My father first looked at Abu Hafs, his dear friend for many years, and then glanced to some of the older men in the circle, the Russian veterans, before gesturing at me and saying, “Look at my young son! When we first arrived in Afghanistan so many years ago we were fresh-faced young men, too. We were vibrant warriors, tall, muscular, fit, and healthy. Our beards were black and our heads were covered with bushy hair, without a white hair to be seen!”
His voice became wistful. “Who could have dreamed that our lives would have taken this path? We lost so many friends in the Jihad. They are in paradise, while we are still struggling on earth, fighting for justice for Islam. Although we know that life on God’s earth is nothing more than a stepping-stone to heaven, the journey is often too hard to bear. When we so eagerly came to Afghanistan we arrived as young men. We felt sorry for the old warriors, barely able to get about. Now look at us! We are the old men! Now it is
our sons whose feet are planted in our footsteps.”
I squirmed, knowing that if my father was counting on me to carry out his dreams, he would be sorely disappointed. At my first opportunity, I would lift my feet from my father’s footprints and make my own.

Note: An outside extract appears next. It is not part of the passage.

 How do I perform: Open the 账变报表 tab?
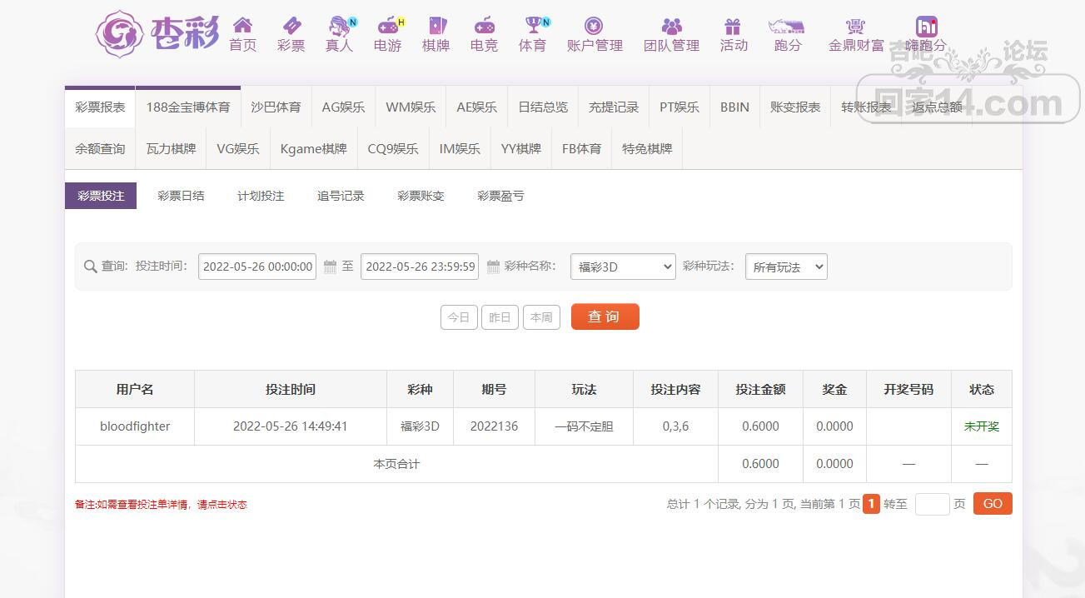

I knew for certain that my father was thinking of me as the chosen one when he announced that a British journalist, Robert Fisk, was coming to Afghanistan to interview him and that I would be in attendance. Fisk had interviewed my father once or twice before, but this was the first time I would meet him.
Although Abdul Rahman did not attend the interview, Sa’ad went along. I only hoped that Sa’ad would not start talking about the tasty eggs and bread he had just eaten. Although I was proud to be one of the two sons chosen to be with my father at such an important interview, I am sorry to say that I remember little of the actual discussion. Those interested can find Fisk’s work and read it for themselves. Mainly I recall that Fisk was a very pleasant man who even gave me a little attention, turning to me with a genial expression to ask me if I was happy.
I was stunned by his question. During my entire life few people had ever really cared about my feelings, and certainly no one had ever asked whether or not I was happy. For a split second I wondered if Fisk was simply being polite, but he seemed so sincere that I wanted to please him with my response. I finally replied, “Yes, I am happy.”
Fisk didn’t question me further, but my tongue ached to take back those words—to confide the truth, that I was the most miserable boy alive, and that I detested the hatred and violence my father was promoting. I wanted to pull Fisk aside and tell him that one day I would find the courage to speak out against my father and work for the cause of peace. I was bursting, but too cowardly to speak out yet.